SAN BENEDETTO DEL TRONTO – Un piano di assetto idrogeologico anche per il Paese Alto? L’Autorità di Bacino Regionale delle Marche valuterà la proposta di inserire il vecchio incasato nelle zone a rischio idrogeologico. Se la proposta verrà accolta, si potrà usufruire di importanti finanziamenti per la difesa del suolo e per interventi di salvaguardia che il Comune da solo non può neanche immaginare di poter finanziare. Logicamente il nuovo status della zona imporrebbe tutta una serie di vincoli urbanistici e di oneri.

L’idea è venuta all’assessore Paolo Canducci, che ha dato mandato agli uffici tecnici comunali di elaborare uno studio sulla tipologia di interventi necessari per mettere in sicurezza il reticolo di grotte e camminamenti che si sviluppa sotto il vecchio incasato. Una groviera che preoccupa per il rischio di cedimenti del suolo e quindi degli edifici. E’ stata già studiata sotto il punto di vista geologico negli anni ’90, sia tramite perforazioni che tramite georadar, con questo risultato: il Paese Alto di San Benedetto ha seri problemi di instabilità strutturale, è serio – ma non al livello di allarme rosso – il rischio di crolli e smottamenti, che peraltro hanno già avuto luogo senza originare danni gravi alle persone. Via dei Bastioni e Contrada Marinuccia ne sono gli ultimi esempi. Si può dire che i tecnici sanno perfettamente cosa c’è lì sotto, ma non sanno ancora altrattanto bene che tipo di interventi progettare e che tipo di possibilità ci sono per aumentare la sicurezza.

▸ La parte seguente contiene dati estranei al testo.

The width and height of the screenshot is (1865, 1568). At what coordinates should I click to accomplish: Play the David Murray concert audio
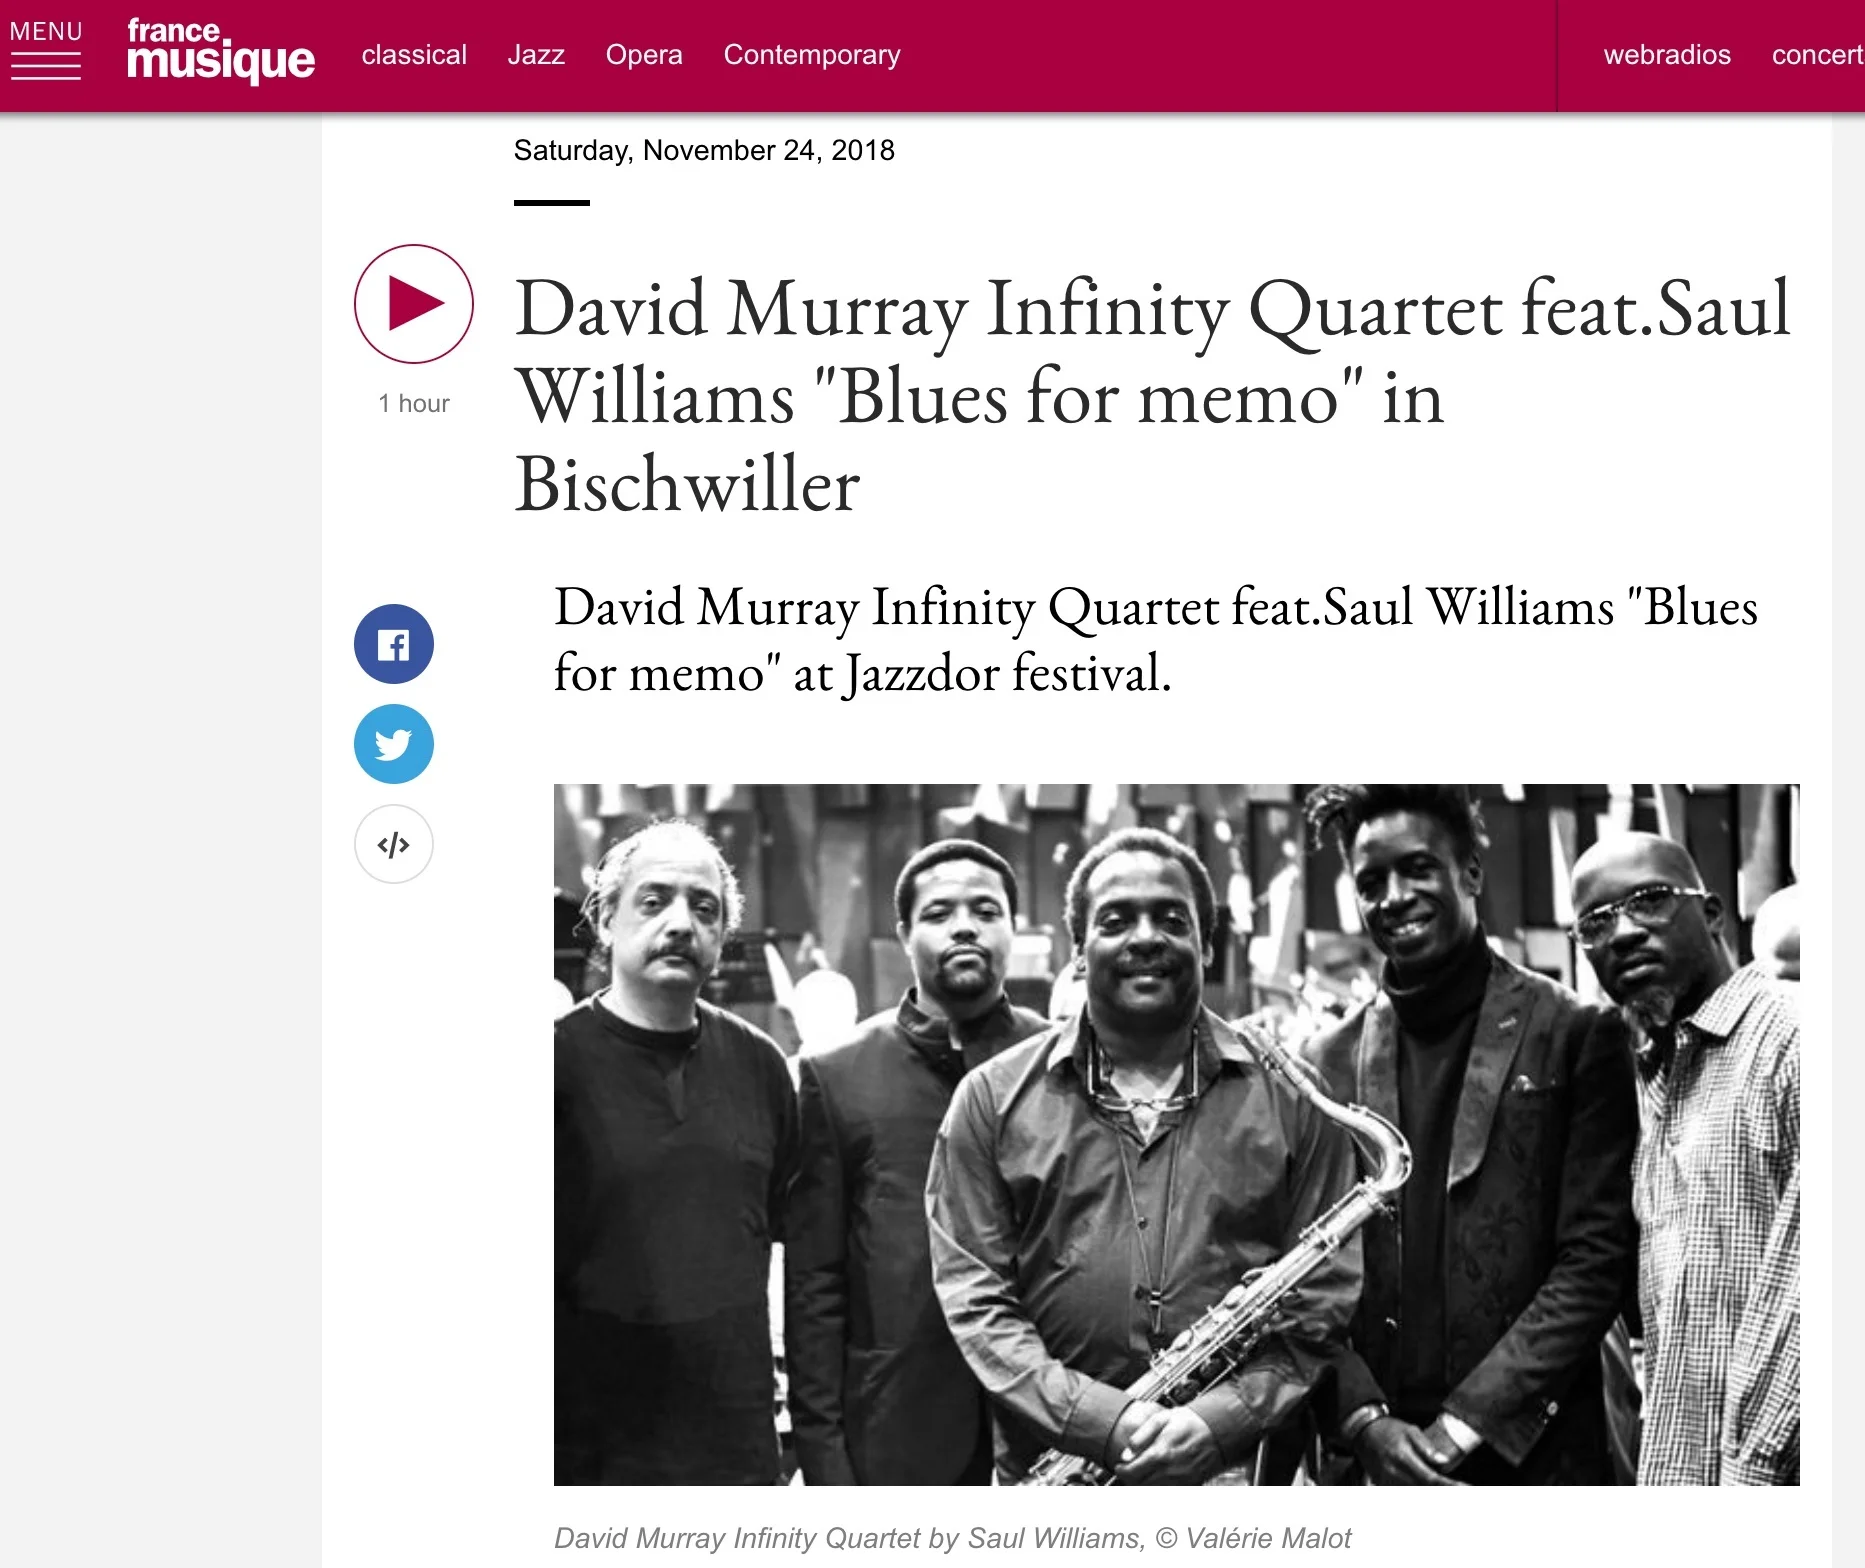(x=414, y=303)
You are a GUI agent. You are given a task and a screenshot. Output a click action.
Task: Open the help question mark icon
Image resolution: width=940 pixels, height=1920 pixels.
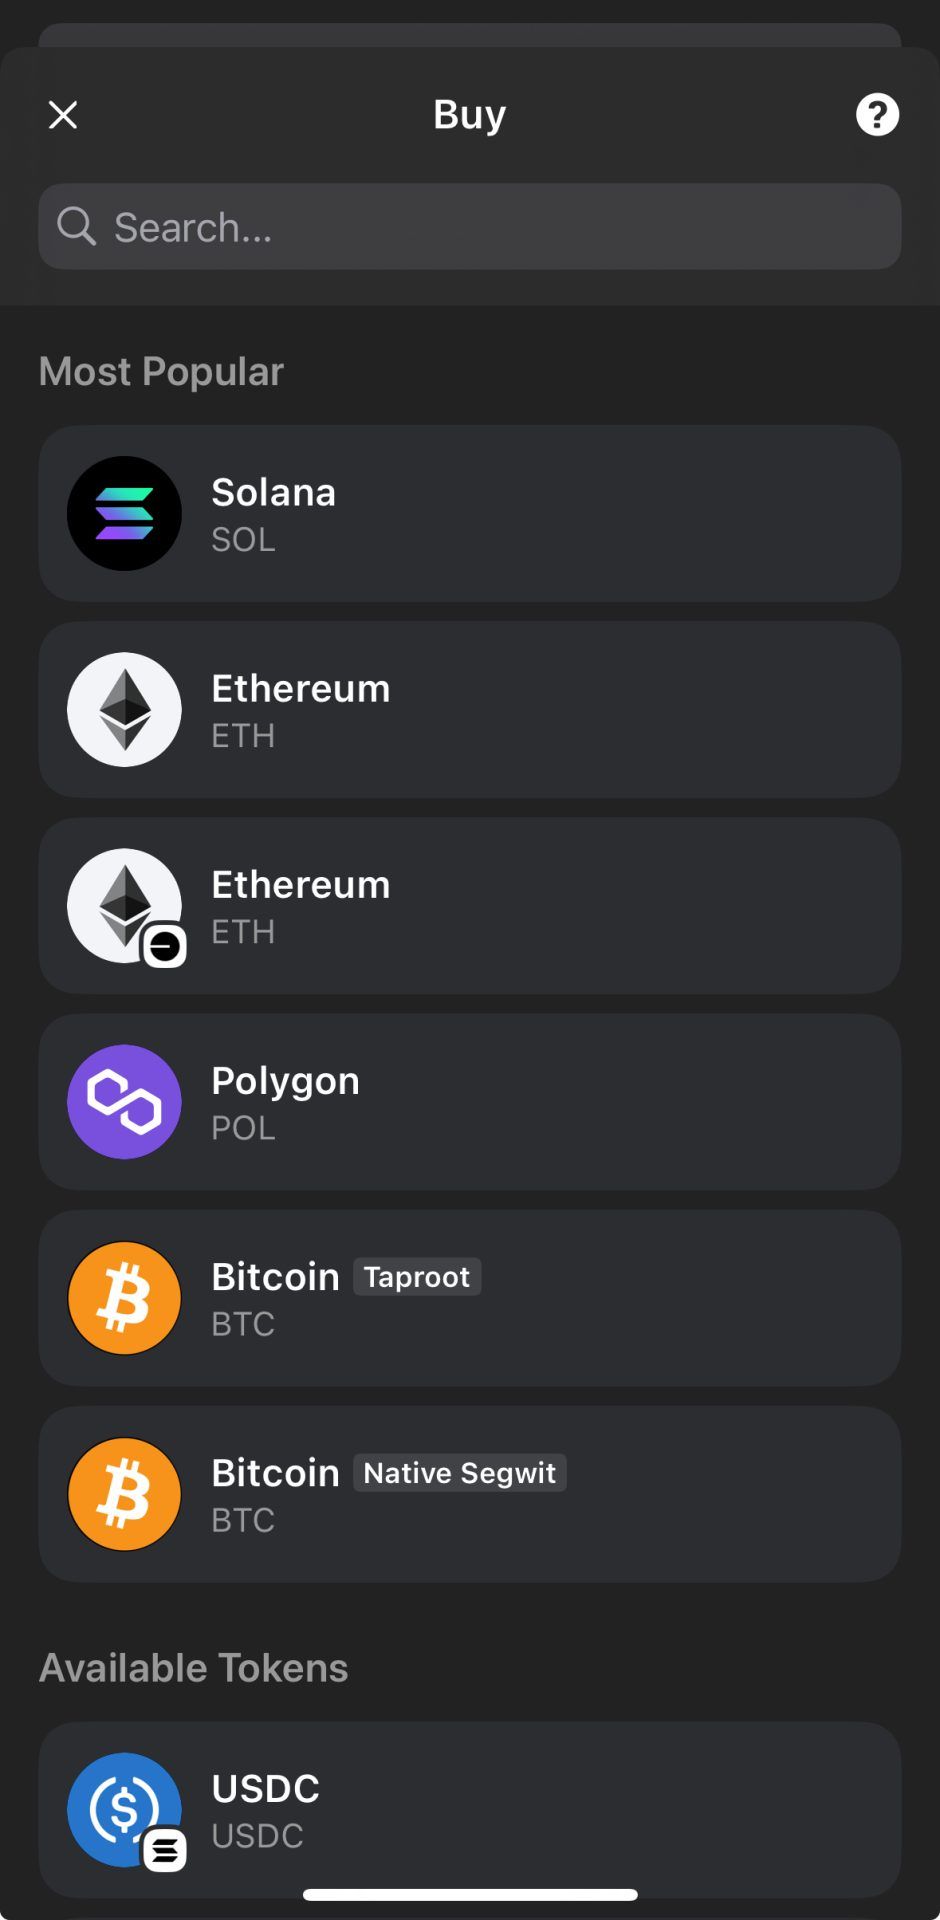click(877, 115)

Ora l’Ufficio Assetto del Territorio del Comune verificherà dunque analiticamente il piano di interventi. Poi la palla passerà al campo delle valutazioni politiche. Bisognerà decidere se affidare il Paese Alto all’egida di un piano di protezione per trovare i canali di finanziamento. Da parte dell’Autorità di Bacino Regionale delle Marche c’è la disponibilità a perimetrare l’area sotto la classe di rischio R4, disponibilità confermata una volta per tutte dal sopralluogo di tecnici, sindaco Gaspari e assessore Canducci svoltosi lunedì mattina. Il Piano di assetto idrogeologico è stato adottato dall’Autorità regionale nel 2004 e si tratta di altra cosa rispetto al Pai che riguarda il bacino del Tronto, Piano questo che è stato adottato dall’Autorità di Bacino interregionale del Tronto. L’unico punto in comune fra i due sistemi di tutela è la loro apertura alle modifiche nel tempo e nello spazio. Sono sistemi di vincoli di tipo diverso regolati da normative suscettibili di continue variazioni e l’adozione di interventi per gestire il rischio idrogeologico può determinare anche l’addolcimento delle normative stesse. Le perimetrazioni consistono nella valutazione del rischio rispetto a un determinato territorio e anch’esse sono variabili.